Oleh: AM. Muslih
khoirunnisa-syahidah.blogspot.com - KASUS pengerebekan
terduga pelaku terror di Solo dan meledaknya sebuah bom di rumah
Yayasan Yatim Piatu Pondok Bidara atau tepatnya di jalan Nusantara,
Depok Jabar menghantui pikiran saya, sebagaimana kasus-kasus
penggerebekan terduga teror lain yang selalu beraroma sama.
Ada beberapa pertanyaan krusial yang belum bisa terjawab. Berikut beberapa pertanyaannya;
Mengapa Tepat peringatan 11 September?
Entah
kebetulan atau tidak, kasus pemberitaan Solo dan bom di Depok,
bertepatan dengan peringatan 11 September, di mana Gedung WTC runtuh
tahun 2001, yang telah melewati waktu 11 tahun ini. Adakah kasus ini
memiliki hubungan? Mungkin, misalnya, sebagai bukti pada Amerika bahwa
di Indonesia masih menakutkan karena masih banyaknya ancaman bom?
Anda
tidak harus percaya. Tetapi dengarkan pernyataan Mantan Komandan Satgas
Intel Badan Intelijen Strategis, (BAIS), Laksamana TNI, Purnawirawan,
Mulyo Wibisono yang dikutip itoday,
Kamis (06/09/2012). Saat dimintai komentar kasus penggerebekan di Solo
yang menewaskan Farhan dan Muksin mengatakan, bila keberadaan teroris di
Indonesia sengaja dipelihara institusi tertentu untuk mendapatkan
proyek dari Amerika Serikat (AS).
"Teroris
itu sengaja dipelihara institusi tertentu yang mempunyai kemampuan
intelijen. Institusi ini mendapatkan keuntungan dengan adanya teroris
karena mendapatkan kucuran dana dari AS," kata Mantan Komandan Satgas
Intel di BAIS ini), Laksamana TNI, Purnawirawan, Mulyo Wibisono kepada itoday, Kamis (6/9/2012).
Menurut
Mulyo, kemunculan teroris disengaja dengan memprovokasi untuk melakukan
kegiatan teror. "Dalam intelijen ini penyusupan itu hal yang biasa.

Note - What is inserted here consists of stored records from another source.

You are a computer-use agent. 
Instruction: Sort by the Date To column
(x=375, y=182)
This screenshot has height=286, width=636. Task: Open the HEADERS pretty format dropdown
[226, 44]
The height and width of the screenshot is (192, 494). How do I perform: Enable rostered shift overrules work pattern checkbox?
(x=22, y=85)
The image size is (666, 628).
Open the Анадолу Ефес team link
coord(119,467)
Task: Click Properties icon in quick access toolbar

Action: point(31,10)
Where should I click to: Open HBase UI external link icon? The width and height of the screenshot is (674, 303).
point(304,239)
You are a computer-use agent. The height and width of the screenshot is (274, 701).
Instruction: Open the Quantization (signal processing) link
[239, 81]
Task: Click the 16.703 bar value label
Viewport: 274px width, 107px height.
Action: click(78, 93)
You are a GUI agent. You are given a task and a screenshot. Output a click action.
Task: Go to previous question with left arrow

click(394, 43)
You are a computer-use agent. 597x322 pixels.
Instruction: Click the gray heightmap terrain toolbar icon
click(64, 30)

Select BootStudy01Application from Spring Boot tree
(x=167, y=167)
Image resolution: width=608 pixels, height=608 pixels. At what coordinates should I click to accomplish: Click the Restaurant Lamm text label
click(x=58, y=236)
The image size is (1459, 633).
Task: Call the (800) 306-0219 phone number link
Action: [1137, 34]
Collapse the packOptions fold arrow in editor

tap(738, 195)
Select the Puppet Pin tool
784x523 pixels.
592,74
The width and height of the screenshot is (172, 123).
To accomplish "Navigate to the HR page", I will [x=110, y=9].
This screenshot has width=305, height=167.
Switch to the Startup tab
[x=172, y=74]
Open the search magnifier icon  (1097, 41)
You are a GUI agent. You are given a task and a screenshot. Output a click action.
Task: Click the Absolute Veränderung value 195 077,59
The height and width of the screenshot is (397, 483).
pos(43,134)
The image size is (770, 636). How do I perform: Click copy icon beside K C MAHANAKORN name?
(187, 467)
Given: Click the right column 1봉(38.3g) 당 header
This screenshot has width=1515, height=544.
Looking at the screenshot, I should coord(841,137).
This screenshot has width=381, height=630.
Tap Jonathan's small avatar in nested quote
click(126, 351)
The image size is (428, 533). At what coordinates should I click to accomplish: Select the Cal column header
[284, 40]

Sebetulnya aparat sudah tahu, tetapi dibiarkan saja. Dan pelaku teroris
ini akibat provokasi intelijen," paparnya.
Kata
Mulyo, teroris Solo semakin mencurigakan karena aparat kepolisian
menyebutkan para pelakunya melakukan pelatihan di Gunung Merbabu.
"Polisi harus mengungkap siapa yang melatih para teroris itu, atau
jangan-jangan intelijen sendiri. Menggunakan senjata terlebih lagi umur
mereka masih muda itu sangat aneh sekali dan mampu membunuh polisi,"
jelasnya.
Kecurigaan
Mulyo bertambah, korban aparat kepolisian yang tertembak di Solo tidak
diotopsi dan adanya pertemuan sebelum terjadinya "teror" Solo,yang
dilakukan secara tertutup di markas Kopassus Kartosuro antara Direktur
Penindakan BNPT, Brigjen (Pol) Petrus R Golose dengan jajaran Dandim,
Komandan Kopassus Grup 2, Kapolres se-Solo Raya dan dan perwakilan dari
Detasemen Khusus (Densus) 88 Antiteror.
"Saya
baca di media, tiga bulan sekitar bulan Juni sebelum ada 'teror' Solo,
ada pertemuan petinggi BNPT dengan pejabat militer dan polisi seluruh
Jawa Tengah di markas Kopassus Kartosuro yang katanya membahas
penanggulangan antiteror. Apa gunanya pertemuan itu kok tiba-tiba ada
'teror'," kata mantan Komandan Satgas Intel Badan Intelijen Strategis
(BAIS) Laksamana Pertama TNI Purn Mulyo Wibisono kepada itoday, Sabtu (8/9/2012).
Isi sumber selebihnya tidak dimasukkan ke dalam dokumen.